Publié le par Michel Durand

Comme je l'ai indiqué précédemment, dans cette catégorie "anthropologie", je donne diverses réflexions sur le sens, ou non sens, du travail. Textes qui me semblent d'une grande importance alors qu'on veut augmenter la durée du travail salarié tout en critiquant "mai 68".

Je poursuis  la publication des textes qui résultent du colloque que nous avons tenu avec Confluences il y a au moins une dizaine d'année. Cette semaine la parole est donnée à Marc Colin, ancien directeur de la MJC du Vieux-Lyon


Intervention de Mr. Marc Colin

Retraité et militant

Tout à l’heure on a parlé des retraités. Il y a un mythe sur le retraité. On croit que le retraité est militant associatif. En fait, les retraités qui viennent dans les associations sont déjà des militants auparavant. Et c’est parce qu’ils ont été militants auparavant qu’ils viennent de nouveau dans le secteur associatif. Et comme la jeune génération n’est pas militante, il y a donc un maximum de retraités dans les associations, mais cela baisse. Ça diminuera avec la baisse du militantisme, le militantisme étant un acte d’investissement dans la société qui disparaît, qui renaît sous d’autres formes. Les MJC sont représentées dans tous les problèmes de société, que ce soit la toxico, le chômage, l’intégration. On est sans cesse interpellé. Très souvent on est interpellé par les politiques qui, lorsqu’ils voient qu’ils ne peuvent rien faire, disent : c’est la MJC qui ne fait pas son boulot. Ce n’est jamais l’homme politique dans son quartier qui ne fait pas son boulot. C’est toujours la MJC ou le Centre Social ou l’Association.

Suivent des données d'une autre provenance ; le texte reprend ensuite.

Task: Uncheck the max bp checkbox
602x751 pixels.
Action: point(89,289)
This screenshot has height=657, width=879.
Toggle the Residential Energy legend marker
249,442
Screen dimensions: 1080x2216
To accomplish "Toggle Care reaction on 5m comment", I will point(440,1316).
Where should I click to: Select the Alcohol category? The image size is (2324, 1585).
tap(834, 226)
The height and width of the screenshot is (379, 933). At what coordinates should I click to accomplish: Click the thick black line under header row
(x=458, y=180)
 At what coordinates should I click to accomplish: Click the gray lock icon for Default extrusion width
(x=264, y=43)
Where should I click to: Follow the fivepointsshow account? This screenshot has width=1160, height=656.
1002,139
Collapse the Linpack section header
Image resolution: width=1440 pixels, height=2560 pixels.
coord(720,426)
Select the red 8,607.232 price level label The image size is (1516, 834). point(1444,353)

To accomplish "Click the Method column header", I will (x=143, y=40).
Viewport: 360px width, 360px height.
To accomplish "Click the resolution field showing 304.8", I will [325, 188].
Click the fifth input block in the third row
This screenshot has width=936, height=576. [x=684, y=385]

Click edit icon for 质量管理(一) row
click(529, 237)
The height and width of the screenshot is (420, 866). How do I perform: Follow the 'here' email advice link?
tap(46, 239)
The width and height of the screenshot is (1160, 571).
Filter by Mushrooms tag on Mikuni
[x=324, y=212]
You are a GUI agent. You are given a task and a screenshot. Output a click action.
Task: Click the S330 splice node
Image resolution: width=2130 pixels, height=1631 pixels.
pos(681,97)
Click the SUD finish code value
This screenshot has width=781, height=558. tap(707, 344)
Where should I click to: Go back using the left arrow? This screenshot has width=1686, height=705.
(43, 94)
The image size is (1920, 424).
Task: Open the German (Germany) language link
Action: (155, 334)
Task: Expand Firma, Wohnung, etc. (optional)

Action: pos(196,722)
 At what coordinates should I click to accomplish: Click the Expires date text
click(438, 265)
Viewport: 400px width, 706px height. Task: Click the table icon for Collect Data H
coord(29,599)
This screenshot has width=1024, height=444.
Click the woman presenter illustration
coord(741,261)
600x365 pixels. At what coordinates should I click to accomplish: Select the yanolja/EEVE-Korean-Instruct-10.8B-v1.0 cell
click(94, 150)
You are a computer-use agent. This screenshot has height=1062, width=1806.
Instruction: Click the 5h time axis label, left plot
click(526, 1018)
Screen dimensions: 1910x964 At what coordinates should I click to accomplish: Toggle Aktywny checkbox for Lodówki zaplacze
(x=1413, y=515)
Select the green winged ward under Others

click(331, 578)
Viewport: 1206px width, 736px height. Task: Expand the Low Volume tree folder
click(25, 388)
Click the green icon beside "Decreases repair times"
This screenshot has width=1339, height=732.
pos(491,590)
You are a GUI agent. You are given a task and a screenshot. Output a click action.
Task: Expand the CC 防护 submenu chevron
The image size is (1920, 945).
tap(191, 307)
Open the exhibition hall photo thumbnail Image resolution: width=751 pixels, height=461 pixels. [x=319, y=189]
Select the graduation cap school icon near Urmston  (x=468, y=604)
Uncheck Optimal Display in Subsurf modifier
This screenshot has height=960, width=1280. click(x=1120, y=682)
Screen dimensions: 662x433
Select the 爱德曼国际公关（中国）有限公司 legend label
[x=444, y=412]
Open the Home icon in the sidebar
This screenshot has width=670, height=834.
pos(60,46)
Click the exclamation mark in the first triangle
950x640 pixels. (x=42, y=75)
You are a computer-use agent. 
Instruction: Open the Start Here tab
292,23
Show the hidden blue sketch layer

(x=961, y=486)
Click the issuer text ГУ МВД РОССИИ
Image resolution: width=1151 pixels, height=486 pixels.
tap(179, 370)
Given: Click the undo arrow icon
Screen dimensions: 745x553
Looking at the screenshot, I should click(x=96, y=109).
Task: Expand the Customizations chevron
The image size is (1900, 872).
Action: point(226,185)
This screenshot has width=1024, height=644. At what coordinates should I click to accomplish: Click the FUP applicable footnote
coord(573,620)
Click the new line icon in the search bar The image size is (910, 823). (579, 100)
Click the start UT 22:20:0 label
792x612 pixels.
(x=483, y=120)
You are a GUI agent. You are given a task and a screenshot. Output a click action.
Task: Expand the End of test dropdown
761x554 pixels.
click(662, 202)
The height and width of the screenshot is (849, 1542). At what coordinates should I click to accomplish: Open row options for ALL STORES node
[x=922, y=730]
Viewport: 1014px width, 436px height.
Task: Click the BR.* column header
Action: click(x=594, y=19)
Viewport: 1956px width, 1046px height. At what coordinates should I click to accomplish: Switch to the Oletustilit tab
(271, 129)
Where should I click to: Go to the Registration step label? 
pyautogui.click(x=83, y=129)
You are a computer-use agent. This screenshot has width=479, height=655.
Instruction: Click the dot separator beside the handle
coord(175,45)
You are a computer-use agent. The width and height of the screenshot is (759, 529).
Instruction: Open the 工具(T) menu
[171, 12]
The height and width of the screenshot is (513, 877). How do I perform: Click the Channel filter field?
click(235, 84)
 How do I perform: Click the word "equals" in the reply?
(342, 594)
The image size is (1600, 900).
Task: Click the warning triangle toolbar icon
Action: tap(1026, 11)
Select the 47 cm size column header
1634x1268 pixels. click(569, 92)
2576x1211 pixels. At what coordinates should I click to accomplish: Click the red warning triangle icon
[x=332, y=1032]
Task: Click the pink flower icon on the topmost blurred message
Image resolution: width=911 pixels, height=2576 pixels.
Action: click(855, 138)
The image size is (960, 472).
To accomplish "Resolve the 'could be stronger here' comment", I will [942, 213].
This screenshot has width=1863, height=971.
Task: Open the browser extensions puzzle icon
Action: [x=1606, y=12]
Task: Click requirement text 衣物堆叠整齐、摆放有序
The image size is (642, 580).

Le secteur que je n’ai pas traité, c’est ce qu’on appelle la pratique culturelle et là il y a encore une confusion. Quand on propose une activité, c’est toujours dans le but d’une pratique culturelle et non dans le but d’une consommation culturelle. Dans toutes les analyses il y a confusion. On dit les Français sont très cultivés parce qu’on dit : il y en a 30 % qui fréquentent l’opéra. C’est faux. L’analyse c’est : combien y a-t-il de Français qui pratiquent un instrument de musique, ou qui pratiquent un sport, etc. C’est ce qu’il faut analyser. Ce que l’on propose, c’est toujours une pratique culturelle.